◆ **What is expected**
From the records below, extract only the lines running from the line with "Task: Click the checkmark" to the line with "Open Unidad de", both lines included, reproducing them exactly.

(Records from a dataset)
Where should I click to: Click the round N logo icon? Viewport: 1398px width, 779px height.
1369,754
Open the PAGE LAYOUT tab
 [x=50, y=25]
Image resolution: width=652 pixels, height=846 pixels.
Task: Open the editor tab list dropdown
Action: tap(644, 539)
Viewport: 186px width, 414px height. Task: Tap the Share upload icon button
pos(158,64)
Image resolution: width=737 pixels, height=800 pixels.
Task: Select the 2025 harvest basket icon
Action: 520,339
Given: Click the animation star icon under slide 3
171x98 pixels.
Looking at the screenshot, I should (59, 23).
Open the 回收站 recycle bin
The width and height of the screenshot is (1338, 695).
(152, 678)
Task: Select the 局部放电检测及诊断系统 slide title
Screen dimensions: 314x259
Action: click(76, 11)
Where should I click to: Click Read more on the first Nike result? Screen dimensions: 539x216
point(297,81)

...

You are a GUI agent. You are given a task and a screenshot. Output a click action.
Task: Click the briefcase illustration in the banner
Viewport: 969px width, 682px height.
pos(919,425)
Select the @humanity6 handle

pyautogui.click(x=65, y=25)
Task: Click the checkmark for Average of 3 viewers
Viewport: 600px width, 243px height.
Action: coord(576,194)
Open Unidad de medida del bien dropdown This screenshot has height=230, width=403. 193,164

◆ **Answer to this problem**
Task: Click the checkmark for Average of 3 viewers
Viewport: 600px width, 243px height.
Action: coord(576,194)
Open Unidad de medida del bien dropdown This screenshot has height=230, width=403. 193,164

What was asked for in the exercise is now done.